Hay libros que nos seducen al primer golpe de vista, antes incluso de que entreabramos sus páginas. Un título sugerente, el prestigio de su autor, la belleza de la edición o un supuesto sexto sentido que poseamos los lectores pueden contribuir a justificarlo. Un magnífico ejemplo de que esta aparente frivolidad de criterio no se salda siempre con un desengaño lo tenemos en este exquisito volumen de Owen Barfield, El arpa y la cámara, que acaba de publicar Atalanta (traducido por María Tabuyo y Agustín López) en su serie Imaginatio vera, y que reúne todas las cualidades anunciadas anteriormente. Filósofo, ensayista y escritor británico, Owen Barfield (1898-1997) fue el fundador de los denominados inklings, grupo de pensadores cristianos asociados a la Universidad de Oxford. Muy influido por las teorías del teósofo austríaco Rudolf Steiner, Barfield fue amigo de C.S. Lewis e influyó a su vez en autores como Tolkien o T.S. Eliot. En nuestras latitudes, Owen Barfield es conocido sobre todo por su libro Salvar las apariencias.

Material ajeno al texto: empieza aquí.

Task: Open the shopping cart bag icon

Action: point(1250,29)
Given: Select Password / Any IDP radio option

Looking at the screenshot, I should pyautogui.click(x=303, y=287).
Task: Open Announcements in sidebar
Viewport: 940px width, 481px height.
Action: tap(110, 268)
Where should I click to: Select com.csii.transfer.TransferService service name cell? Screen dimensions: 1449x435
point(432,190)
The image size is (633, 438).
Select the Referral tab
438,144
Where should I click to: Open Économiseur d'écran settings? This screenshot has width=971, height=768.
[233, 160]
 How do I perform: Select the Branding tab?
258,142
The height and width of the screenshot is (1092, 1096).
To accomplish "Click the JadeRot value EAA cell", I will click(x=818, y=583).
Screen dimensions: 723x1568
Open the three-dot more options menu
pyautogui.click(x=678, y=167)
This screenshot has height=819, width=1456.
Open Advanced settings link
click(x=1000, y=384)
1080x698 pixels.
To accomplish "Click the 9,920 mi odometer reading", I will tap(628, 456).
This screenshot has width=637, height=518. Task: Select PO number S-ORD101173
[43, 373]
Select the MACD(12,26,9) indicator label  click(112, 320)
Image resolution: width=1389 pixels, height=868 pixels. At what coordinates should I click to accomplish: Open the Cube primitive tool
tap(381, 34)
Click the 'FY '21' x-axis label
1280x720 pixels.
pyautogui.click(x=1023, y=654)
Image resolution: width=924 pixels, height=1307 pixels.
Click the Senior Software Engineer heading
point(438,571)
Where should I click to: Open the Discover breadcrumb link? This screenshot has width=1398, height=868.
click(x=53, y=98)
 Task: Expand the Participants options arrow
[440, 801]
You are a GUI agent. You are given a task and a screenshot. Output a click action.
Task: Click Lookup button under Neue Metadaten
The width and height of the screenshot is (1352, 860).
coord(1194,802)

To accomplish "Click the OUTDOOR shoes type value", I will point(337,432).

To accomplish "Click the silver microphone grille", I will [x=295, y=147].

Un estudio sobre idolatría (1957; Atalanta, 2015), donde indaga la evolución de las palabras en paralelo con el desarrollo de una consciencia originariamente copartícipe con su entorno. El arpa y la cámara (The Rediscovery of Meaning, and Other Essays, 1977) reúne seis ensayos breves de diferente data, pero llamados todos a reivindicar el derecho del hombre actual a ocuparse de magnitudes del pensamiento tan orilladas por el materialismo como el sentido de la vida, el organicismo o la espiritualidad. La cercanía al lector que traslucen los textos (en su origen conferencias) no excluye la complejidad y sutileza que cabe esperar de un discurso que pretende poner en tela de juicio, de manera solvente, las anteojeras positivistas que han reducido nuestra mirada en las dos últimas centurias.